An Indian American doctor and his nurse have been indicted after it was discovered that the doctor pre-signed prescriptions to patients and then proceeded to falsely claim and bill Medicare and Medicaid as though they were “face to face” office visits, according to American Bazaar Online. Medicare and Medicaid are U.S. federal and state programs that give health coverage to patients.
Dr. Brj R Vaid, who has several offices across the St. Louis County, Missouri, has employed physician assistants who prescribe to patients powerful opiate and opioid pain relief drugs, such as Opana, Hydrocodone, and Oxycontin, on his pre-signed prescriptions, the Justice Department said.
Vaid’s assistants were allegedly prescribing these drugs even when Vaid was out of town or sometimes out of the country. It is not legal for physician assistants to prescribe medicines to patients.
According to the prosecution, the pre-signed prescriptions were prepared by the doctor for each patient, referring to the case history and based on the previous prescription.
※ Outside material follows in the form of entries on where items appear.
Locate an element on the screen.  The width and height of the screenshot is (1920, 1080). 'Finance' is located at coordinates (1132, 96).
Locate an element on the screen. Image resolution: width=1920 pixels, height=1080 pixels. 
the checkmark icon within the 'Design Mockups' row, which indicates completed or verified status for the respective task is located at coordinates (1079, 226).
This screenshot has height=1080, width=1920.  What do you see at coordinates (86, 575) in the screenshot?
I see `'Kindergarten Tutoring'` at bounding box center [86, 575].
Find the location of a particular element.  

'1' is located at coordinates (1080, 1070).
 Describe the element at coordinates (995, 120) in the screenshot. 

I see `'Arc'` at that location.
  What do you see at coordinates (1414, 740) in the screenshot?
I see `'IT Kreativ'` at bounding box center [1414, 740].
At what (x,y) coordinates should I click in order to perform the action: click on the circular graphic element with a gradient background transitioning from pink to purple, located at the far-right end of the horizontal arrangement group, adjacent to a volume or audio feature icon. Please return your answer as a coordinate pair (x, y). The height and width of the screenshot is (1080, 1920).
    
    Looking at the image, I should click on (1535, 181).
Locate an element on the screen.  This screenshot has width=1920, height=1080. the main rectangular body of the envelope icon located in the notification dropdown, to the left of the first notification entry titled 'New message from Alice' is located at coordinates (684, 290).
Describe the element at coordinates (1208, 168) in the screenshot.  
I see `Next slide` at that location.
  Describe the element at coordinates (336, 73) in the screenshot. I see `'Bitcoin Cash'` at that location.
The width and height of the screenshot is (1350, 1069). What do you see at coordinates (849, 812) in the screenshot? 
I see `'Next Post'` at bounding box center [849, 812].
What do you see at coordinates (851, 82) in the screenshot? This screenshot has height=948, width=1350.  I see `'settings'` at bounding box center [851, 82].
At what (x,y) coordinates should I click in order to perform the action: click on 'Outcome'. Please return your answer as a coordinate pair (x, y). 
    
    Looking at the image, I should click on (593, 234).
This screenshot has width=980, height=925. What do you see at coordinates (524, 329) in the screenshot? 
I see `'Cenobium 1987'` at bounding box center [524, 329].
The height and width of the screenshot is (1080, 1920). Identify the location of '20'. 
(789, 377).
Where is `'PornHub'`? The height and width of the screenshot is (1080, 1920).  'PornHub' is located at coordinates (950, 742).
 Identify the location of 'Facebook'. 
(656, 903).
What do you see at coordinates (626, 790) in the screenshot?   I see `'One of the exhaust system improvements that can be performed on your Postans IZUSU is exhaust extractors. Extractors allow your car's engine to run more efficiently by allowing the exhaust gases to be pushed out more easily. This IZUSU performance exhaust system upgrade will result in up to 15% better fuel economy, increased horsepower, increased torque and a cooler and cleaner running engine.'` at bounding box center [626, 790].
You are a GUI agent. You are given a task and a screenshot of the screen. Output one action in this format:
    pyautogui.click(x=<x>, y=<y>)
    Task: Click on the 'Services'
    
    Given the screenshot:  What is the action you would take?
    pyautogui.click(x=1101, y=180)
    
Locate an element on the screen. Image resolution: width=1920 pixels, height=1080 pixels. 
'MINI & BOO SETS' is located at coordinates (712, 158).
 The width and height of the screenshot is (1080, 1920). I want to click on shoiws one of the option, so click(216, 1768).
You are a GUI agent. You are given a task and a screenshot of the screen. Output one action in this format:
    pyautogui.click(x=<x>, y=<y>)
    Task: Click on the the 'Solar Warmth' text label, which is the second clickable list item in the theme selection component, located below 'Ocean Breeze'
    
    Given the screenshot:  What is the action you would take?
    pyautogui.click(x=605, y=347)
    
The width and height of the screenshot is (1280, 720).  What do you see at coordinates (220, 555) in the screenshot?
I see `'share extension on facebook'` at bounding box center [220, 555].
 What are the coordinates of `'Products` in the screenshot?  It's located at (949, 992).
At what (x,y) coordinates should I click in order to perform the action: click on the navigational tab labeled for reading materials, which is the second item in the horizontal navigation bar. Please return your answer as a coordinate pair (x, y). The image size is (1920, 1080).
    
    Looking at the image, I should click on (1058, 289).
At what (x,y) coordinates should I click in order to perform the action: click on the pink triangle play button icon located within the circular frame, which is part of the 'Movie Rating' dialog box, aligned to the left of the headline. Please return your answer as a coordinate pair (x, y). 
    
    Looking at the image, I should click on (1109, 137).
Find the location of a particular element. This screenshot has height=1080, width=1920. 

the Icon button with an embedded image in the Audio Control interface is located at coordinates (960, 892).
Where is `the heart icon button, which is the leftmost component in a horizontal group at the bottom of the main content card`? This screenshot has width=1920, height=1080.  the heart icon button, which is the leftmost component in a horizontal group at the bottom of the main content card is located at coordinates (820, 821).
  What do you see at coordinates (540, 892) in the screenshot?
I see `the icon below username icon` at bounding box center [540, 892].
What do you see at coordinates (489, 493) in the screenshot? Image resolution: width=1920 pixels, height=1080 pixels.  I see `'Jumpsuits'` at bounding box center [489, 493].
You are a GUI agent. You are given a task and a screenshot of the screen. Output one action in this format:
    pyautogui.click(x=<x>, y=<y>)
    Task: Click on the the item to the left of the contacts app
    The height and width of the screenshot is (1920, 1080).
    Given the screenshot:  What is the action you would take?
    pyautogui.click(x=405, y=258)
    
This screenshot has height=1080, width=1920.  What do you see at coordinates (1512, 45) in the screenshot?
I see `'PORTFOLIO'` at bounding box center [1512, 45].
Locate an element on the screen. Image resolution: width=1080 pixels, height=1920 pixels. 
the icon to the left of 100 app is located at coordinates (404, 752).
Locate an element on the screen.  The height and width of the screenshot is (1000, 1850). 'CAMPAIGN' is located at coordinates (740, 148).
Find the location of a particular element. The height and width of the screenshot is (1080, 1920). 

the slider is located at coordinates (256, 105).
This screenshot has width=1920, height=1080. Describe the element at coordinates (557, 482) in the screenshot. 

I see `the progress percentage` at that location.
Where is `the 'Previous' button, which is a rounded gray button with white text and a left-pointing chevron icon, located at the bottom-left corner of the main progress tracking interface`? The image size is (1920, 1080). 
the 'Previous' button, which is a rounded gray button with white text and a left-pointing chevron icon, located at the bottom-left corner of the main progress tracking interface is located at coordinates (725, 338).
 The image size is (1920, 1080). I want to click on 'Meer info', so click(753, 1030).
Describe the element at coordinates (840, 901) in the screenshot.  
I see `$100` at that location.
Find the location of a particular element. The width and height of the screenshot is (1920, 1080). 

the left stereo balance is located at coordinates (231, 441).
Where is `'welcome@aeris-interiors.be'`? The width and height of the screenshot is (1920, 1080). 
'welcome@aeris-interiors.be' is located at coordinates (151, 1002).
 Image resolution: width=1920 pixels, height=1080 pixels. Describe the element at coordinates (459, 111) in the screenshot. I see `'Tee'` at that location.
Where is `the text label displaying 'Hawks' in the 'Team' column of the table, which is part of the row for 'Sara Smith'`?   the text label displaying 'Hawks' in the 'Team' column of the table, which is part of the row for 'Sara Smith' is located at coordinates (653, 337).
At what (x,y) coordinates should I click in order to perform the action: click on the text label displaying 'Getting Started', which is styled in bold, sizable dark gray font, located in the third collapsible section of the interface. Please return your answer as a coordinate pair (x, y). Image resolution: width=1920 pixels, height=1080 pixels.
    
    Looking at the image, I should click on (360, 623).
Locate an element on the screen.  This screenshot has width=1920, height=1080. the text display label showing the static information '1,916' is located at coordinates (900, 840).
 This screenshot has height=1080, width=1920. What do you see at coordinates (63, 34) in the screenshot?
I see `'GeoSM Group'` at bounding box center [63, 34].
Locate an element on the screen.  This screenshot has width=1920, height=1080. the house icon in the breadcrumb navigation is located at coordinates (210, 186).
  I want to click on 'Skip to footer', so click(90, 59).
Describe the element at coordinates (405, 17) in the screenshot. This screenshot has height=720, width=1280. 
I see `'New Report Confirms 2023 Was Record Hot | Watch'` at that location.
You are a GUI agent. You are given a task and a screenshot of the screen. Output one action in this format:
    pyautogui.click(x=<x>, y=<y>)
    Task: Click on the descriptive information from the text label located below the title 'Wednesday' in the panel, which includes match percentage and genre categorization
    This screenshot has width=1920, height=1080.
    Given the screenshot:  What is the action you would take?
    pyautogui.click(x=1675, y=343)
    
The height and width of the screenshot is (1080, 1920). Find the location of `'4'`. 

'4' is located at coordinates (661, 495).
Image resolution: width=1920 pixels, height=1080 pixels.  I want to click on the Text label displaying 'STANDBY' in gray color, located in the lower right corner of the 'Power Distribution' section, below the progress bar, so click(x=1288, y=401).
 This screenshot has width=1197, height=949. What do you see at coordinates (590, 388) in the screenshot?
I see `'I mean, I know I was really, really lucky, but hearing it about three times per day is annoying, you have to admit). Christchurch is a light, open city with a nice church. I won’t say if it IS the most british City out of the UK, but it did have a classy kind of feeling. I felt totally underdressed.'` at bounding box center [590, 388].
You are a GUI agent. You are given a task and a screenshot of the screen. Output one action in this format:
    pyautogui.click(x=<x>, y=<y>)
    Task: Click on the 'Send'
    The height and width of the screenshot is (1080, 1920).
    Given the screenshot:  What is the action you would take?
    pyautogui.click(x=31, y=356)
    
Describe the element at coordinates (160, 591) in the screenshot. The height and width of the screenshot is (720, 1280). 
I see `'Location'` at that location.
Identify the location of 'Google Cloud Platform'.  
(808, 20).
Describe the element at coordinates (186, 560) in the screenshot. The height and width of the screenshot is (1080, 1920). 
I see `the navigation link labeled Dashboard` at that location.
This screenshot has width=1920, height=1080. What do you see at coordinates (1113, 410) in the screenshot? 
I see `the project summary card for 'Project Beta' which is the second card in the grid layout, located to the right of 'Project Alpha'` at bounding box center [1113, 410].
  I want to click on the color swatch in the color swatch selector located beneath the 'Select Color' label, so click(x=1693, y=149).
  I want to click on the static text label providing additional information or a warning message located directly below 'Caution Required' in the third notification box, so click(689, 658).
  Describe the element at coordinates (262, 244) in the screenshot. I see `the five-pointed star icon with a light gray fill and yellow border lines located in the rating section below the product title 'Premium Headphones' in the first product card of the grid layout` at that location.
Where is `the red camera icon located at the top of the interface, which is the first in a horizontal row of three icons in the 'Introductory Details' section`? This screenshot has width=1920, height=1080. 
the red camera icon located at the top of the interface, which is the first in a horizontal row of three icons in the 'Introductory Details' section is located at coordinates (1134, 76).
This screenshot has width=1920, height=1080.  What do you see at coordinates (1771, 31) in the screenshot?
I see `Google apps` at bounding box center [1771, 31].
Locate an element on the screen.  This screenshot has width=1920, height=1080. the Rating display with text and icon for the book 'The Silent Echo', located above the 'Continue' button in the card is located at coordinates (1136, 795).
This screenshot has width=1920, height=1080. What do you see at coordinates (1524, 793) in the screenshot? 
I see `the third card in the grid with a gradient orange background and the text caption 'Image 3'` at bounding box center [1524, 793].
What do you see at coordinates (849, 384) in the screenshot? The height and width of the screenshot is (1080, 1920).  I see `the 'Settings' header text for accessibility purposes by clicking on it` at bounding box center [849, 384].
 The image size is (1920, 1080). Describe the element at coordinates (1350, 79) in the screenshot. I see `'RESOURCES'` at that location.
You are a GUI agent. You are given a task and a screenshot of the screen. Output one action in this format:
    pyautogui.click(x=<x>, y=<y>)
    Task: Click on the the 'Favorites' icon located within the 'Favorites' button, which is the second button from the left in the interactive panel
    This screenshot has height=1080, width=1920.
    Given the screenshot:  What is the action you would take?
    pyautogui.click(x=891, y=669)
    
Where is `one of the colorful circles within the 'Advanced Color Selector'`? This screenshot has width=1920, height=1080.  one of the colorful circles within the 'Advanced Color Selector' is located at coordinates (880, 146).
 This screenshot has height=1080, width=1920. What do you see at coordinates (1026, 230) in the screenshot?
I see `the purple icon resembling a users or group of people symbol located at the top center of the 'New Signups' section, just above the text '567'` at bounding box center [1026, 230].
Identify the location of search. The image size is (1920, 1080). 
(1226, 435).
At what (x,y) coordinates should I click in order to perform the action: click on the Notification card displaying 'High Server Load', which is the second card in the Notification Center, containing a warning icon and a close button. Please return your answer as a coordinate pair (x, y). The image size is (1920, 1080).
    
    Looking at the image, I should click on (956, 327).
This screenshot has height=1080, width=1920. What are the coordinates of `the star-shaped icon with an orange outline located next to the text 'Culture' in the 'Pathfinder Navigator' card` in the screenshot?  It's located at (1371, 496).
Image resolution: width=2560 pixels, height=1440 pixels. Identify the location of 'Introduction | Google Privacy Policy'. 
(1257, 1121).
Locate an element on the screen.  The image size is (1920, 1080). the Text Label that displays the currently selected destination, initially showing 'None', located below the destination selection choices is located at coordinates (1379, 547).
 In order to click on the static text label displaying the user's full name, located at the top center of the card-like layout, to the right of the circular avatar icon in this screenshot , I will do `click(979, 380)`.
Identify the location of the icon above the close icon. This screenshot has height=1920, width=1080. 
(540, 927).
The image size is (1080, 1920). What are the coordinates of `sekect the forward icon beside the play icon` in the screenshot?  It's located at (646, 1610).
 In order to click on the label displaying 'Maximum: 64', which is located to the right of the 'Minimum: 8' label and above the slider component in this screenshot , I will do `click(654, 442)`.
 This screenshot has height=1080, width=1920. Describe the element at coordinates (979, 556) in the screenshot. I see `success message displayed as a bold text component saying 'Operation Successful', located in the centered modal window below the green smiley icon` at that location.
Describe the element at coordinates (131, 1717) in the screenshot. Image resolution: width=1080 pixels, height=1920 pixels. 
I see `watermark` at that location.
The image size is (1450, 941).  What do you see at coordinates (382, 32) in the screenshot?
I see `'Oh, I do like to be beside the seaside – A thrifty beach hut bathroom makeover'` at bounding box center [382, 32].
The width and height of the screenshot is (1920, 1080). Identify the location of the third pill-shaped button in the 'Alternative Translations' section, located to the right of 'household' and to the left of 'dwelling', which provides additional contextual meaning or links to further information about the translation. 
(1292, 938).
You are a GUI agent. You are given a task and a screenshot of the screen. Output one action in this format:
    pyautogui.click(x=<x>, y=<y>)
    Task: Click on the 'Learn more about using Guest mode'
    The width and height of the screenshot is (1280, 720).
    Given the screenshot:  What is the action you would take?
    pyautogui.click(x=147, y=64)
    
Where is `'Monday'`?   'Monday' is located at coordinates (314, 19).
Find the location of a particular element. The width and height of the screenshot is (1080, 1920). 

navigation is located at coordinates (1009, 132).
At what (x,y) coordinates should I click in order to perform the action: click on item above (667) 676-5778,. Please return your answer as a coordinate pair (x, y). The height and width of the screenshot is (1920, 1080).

Vaid failed to take into account when patients’ urine tested positive for illegal drugs or showed they were not taking the drugs he prescribed, according to St. Louis Post Despatch. Waldo, his nurse, is not supposed to prescribe stuff on her own.
Vaid, 56, and Waldo, 57, are looking at a maximum penalty of five years in prison, along with fines up to $250,000 if they are found guilty of the conspiracy charge and the charge of making and presenting false claims.
Vaid’s attorney Steven M. Sherman described him as “a caring physician with dedicated patients,” St. Louis Post Despatch reported. “We regret that the government has chosen this path, and Dr. Vaid will vigorously fight these charges,” Sherman added.
Vaid had been warned by a consultant auditor about his unusual billing patterns in 2014. As per the indictment, he signed a settlement agreement in the same year with the Missouri Board of Registration for the Healing Arts, accepting “that he violated controlled substances laws involving hydrocodone and other drugs” by failing to keep records of who received those drugs.
Offices of Inspector General for the U.S Department of Health and Human Services, the Drug Enforcement Administration, the Medicaid Fraud Control Unit of the Missouri Attorney General’s Office, and the U.S Department of Defense, Defense Criminal Investigative Service investigated the case.